Different training accuracy using model.optimizer.lr: .set_value vs. =

robin · November 28, 2016, 5:41pm

I’ve been tweaking my learning rates after a few epochs using model.optimizer.lr = new_lr and model.optimizer.lr.set_value(new_lr). If I use the former my results after a few more epochs line up pretty well with Jeremy’s. If I use the .set_value method, the “proper” way according to this github thread, I get different, much worse results for the same number of epochs.

Another method I haven’t tried is to use the Keras backend k to update the learning rate: k.set_value(self.model.optimizer.lr, new_lr).

Any idea what’s going on behind the scenes that would make these methods behave differently?

jeremy · November 28, 2016, 7:42pm

Wow - wacky!.. I’ve been wondering about something similar over the last few days, which is: why does the way I’ve been doing it work at all? I’m kind of surprised it does…

Could you show an example notebook in a gist that demonstrates the two different behaviors (and in particular, the worse behavior when doing set_value())? You should probably also show what happens when you don’t change the learning rate at all, so we have a control group.

We may need to ask on the keras mailing list if we can’t figure it out ourselves…

robin · November 29, 2016, 3:16am

Here ya go! Looks like the lr = XX method may not actually change anything.

equals : 83% acc 30% val_acc
set_value : 22% acc 19% val_acc
no change : 85% acc 28% val_acc

gist.github.com

https://gist.github.com/robinkraft/dcd103d7e29f6e9d06f0b5685cc2a44a

learning_rates.ipynb

{
 "cells": [
  {
   "cell_type": "code",
   "execution_count": 5,
   "metadata": {
    "collapsed": true
   },
   "outputs": [],
   "source": [

This file has been truncated. show original

jeremy · November 29, 2016, 11:10pm

I think I can disprove your hypothesis

vs:

robin · November 30, 2016, 4:53am

Curses! good catch though. What’s the result look like if you don’t set the learning rate at all? Also, 0.001 is the default, so maybe try two non-default values, for robustness.

In any case, it’s still unclear why there’s a difference between results for set_value vs. =. Can you even reproduce that on your end?

jeremy · November 30, 2016, 4:19pm

…hmmm…

sravya8 · December 1, 2016, 10:57pm

Curious, whats the verdict here? @jeremy and @robin ?

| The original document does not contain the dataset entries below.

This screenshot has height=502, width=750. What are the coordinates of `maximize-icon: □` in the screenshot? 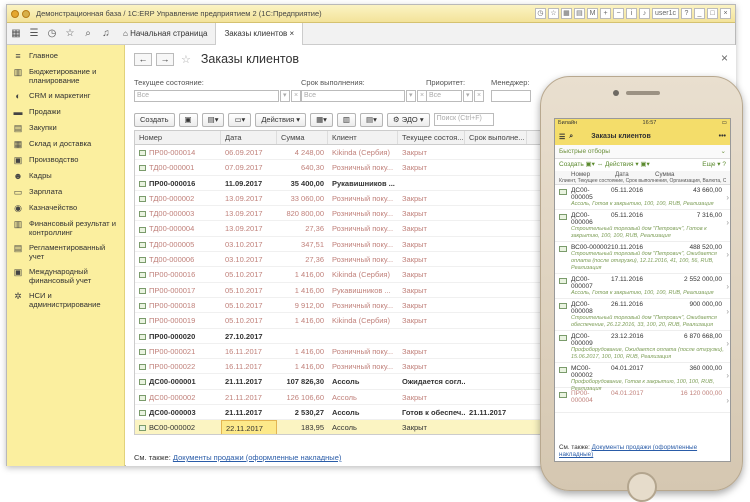 It's located at (712, 14).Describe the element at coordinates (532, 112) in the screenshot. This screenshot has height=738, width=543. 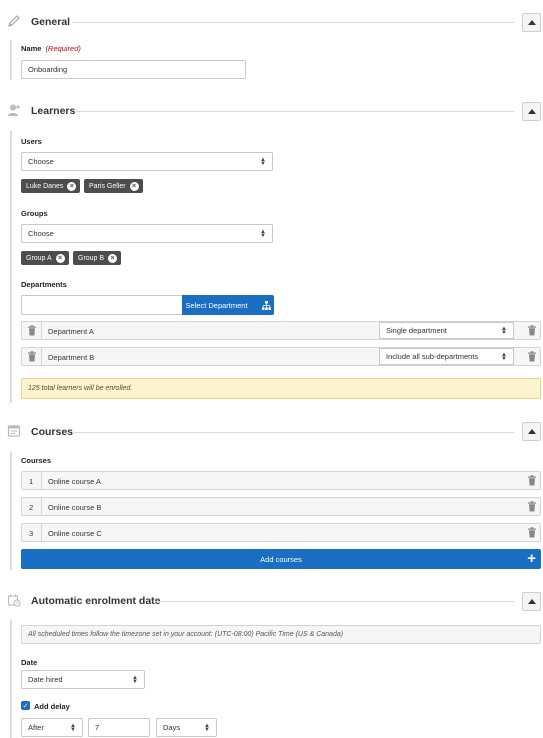
I see `learners-collapse-button` at that location.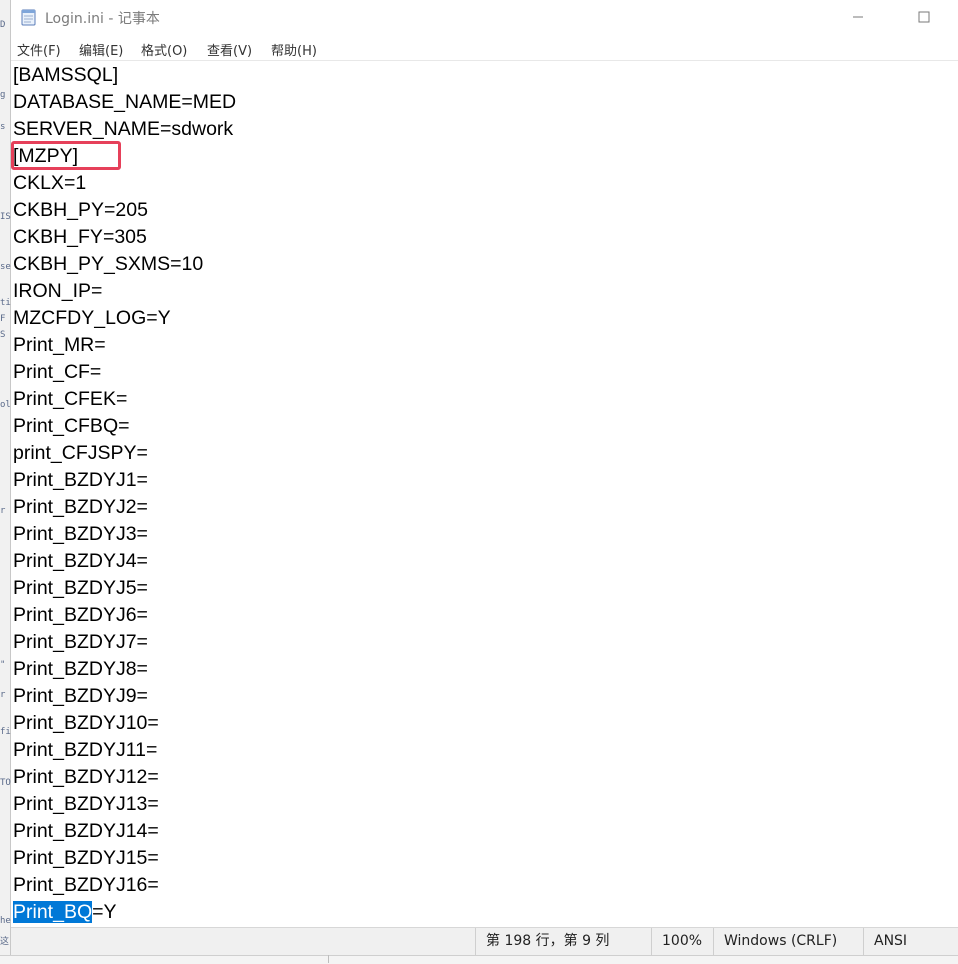 The width and height of the screenshot is (958, 964). I want to click on menu-view: 查看(V), so click(230, 50).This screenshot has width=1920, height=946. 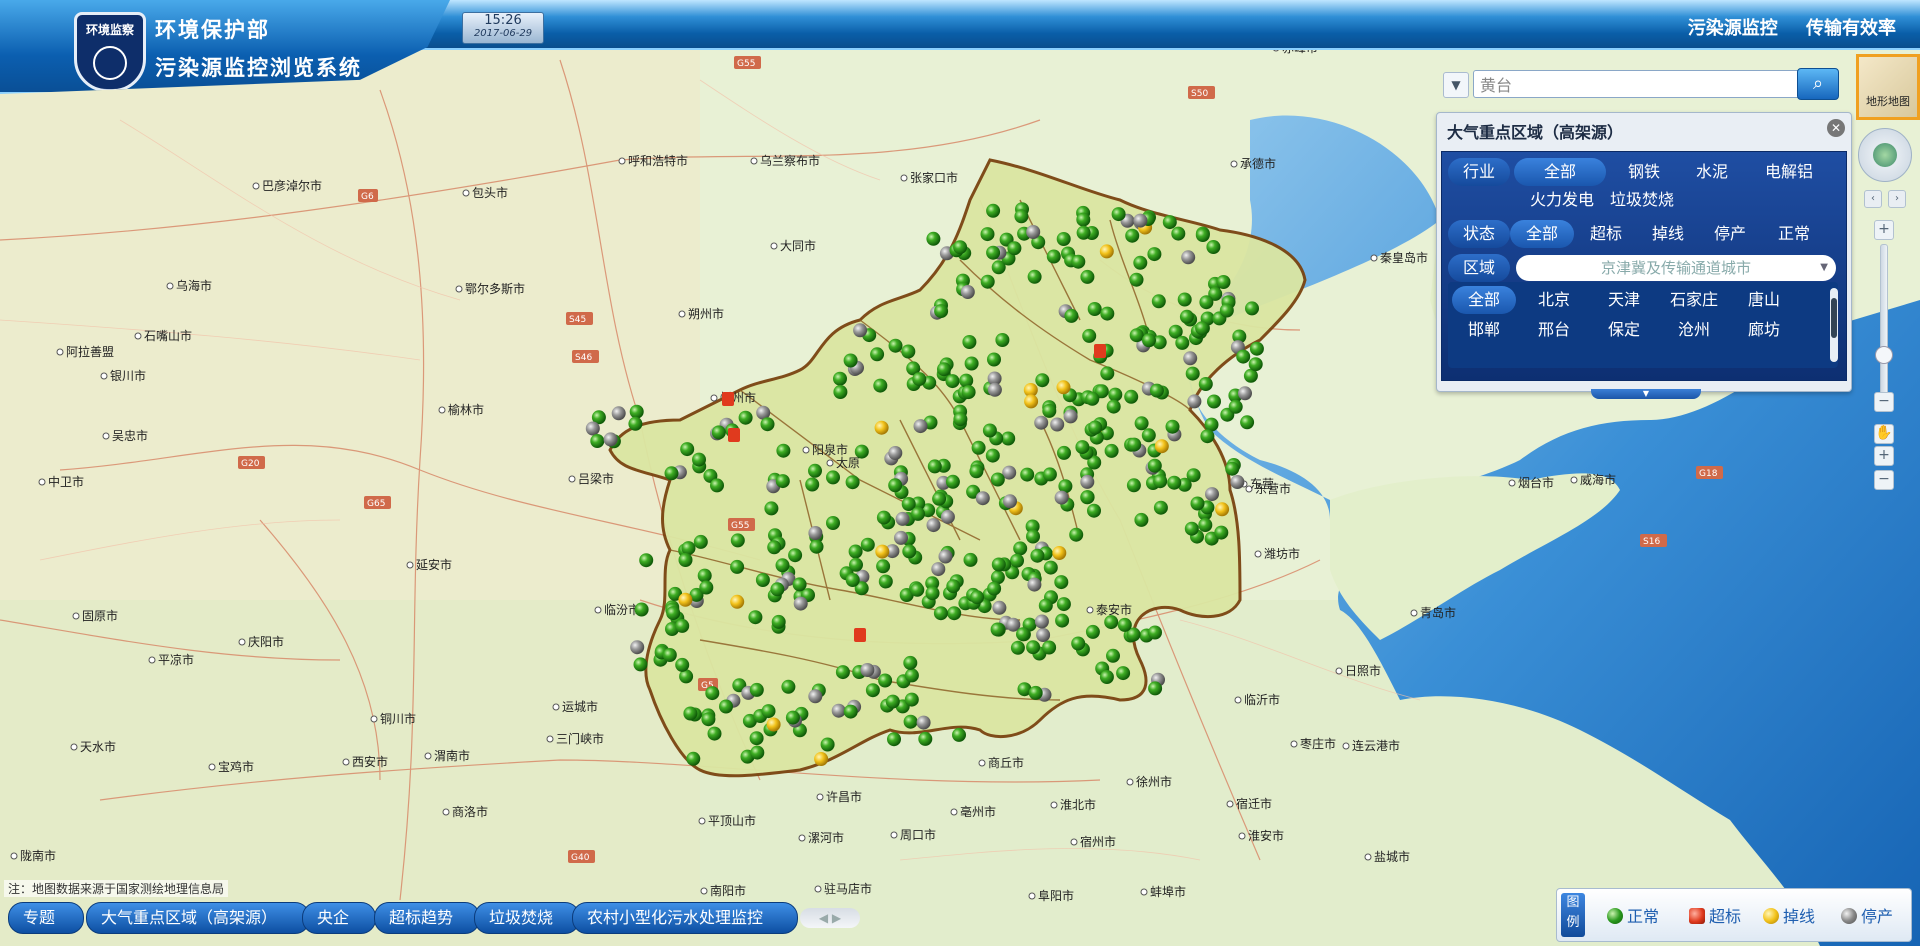 What do you see at coordinates (1884, 434) in the screenshot?
I see `hand-tool-icon: ✋` at bounding box center [1884, 434].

jeremy · December 5, 2016, 5:45am

I’m not sure - I’m continuing to use lr= rather than lr.set_value, since it works for me

tmu · January 15, 2017, 2:59pm

Did you find solution for this? Is there difference between Theano and Tensorflow as a backend?

sravya8 · January 30, 2017, 8:28pm

I hit a problem with ModelCheckPoints when using “model.optimizer.lr = 1e-5” style and here is the thread with more details:
https://github.com/fchollet/keras/issues/5218#issuecomment-275931244

Looks like the correct way to do it is (as per that thread )
from keras import backend as K
K.set_value(model.optimizer.lr, 1e-5)

hasib_zunair · October 6, 2018, 6:38am

@robin were you able to figure out why different initialization methods lead to different accuracies?